Masonic Law is based in part on Anderson's The Constitutions of the Free-Masons, originally published in 1723. This book was written just six years after the formation of the first Grand Lodge and lists the commonly accepted rules of the time for a Grand Lodge, Lodge, and individual member. Space does not permit a comprehensive list of all the relevant issues, but some examples include: acceptance of candidates, irrespective of their personal religious beliefs; the Holy Bible, Square, and Compass displayed upon the Altar at all times; the acceptance of men only; the Hiramic Legend as an integral part of the Third Degree, and so on.

In the late 19th Century, Albert Mackey published a list of 25 Ancient Landmarks of Freemasonry. A Landmark is supposed to be an integral part of the Craft and can never be changed. Mackey's list has served as the basis of regularity since its publication, but confusion arises, because each Grand Lodge determines its own set of Landmarks. Some jurisdictions use all 25 Landmarks as presented by Mackey. Others have a shorter list. Still others, like California, refer to the Ancient Landmarks but do not define them.

Regularity is, therefore, a subjective term. It depends on the perspective of the one making the determination. Furthermore, a Grand Lodge may be considered regular by one jurisdiction and irregular by another!

In contrast to regularity, the concept of recognition is purely objective. Recognition refers to the state of amity between two Masonic jurisdictions. The relationship is similar to that between Nation States, and since each Grand Lodge is sovereign, it decides for itself which Grand Lodges it will recognize and which it will not.

When two Grand Lodge share recognition, their members are permitted to visit one another and, in most cases, hold dual membership across jurisdictional lines. The only Brethren permitted to visit our Lodges are those from recognized Masonic jurisdictions. Brethren from unrecognized jurisdictions may not visit a Lodge in our jurisdiction. It is the responsibility of the Master, or his designee, to make this determination and to ensure that all visiting Brethren are from a recognized Lodge. The book List of Lodges Masonic is published annually and includes a comprehensive list of every Lodge in the world which is recognized by the Grand Lodge of Texas.

The term Clandestine is often misused and should be avoided as much as possible. A Clandestine Lodge is simply one that is not working with a legitimate charter from a Grand Lodge. It may have been in possession of such a charter at one time, but for any number of reasons, it no longer possesses one, and thus, it is considered Clandestine, or “in the dark.” This term is not the same as irregular.


The Grand Master

The Grand Master of Masons is elected for a one year term by the members of the Grand Lodge. Almost without exception, he has served the prior three years as Junior Grand Warden, Senior Grand Warden, and then Deputy Grand Master.
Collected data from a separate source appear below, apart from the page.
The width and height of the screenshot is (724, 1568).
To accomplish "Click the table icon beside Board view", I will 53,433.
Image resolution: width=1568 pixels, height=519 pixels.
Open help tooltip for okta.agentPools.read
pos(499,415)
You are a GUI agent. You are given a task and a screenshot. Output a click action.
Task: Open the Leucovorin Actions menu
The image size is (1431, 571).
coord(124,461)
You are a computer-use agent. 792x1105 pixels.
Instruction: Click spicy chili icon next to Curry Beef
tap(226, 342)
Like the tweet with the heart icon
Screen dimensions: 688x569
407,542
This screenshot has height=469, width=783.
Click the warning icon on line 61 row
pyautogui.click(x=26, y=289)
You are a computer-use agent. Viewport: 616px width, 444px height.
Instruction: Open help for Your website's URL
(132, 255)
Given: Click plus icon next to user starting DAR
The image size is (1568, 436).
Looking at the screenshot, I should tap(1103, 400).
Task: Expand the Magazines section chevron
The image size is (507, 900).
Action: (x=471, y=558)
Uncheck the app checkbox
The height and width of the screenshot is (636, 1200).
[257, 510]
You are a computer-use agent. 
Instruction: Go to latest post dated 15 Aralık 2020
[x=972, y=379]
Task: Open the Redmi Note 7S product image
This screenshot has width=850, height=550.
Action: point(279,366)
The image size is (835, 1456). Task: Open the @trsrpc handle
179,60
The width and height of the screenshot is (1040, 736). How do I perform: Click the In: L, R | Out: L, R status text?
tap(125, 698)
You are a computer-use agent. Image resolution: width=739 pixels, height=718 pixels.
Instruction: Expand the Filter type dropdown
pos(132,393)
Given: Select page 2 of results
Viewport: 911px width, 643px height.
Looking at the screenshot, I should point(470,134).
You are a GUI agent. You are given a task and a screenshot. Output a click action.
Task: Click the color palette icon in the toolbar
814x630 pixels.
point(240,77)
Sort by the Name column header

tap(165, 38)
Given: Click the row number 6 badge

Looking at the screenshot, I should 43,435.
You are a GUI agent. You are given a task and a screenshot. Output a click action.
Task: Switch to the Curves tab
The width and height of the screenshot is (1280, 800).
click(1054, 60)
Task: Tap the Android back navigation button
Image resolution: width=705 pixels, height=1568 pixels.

The Grand Master is the chief executive officer of this jurisdiction and his powers and responsibilities are wide and varied. In brief, he may grant dispensations, convene and preside over any Lodge, arrest the charter or dispensation of any Lodge, suspend the Master of any Lodge from the exercise of his powers and duties, and officiate at the laying of cornerstones. The Grand Master also acts on behalf of the Grand Lodge when it is not in session.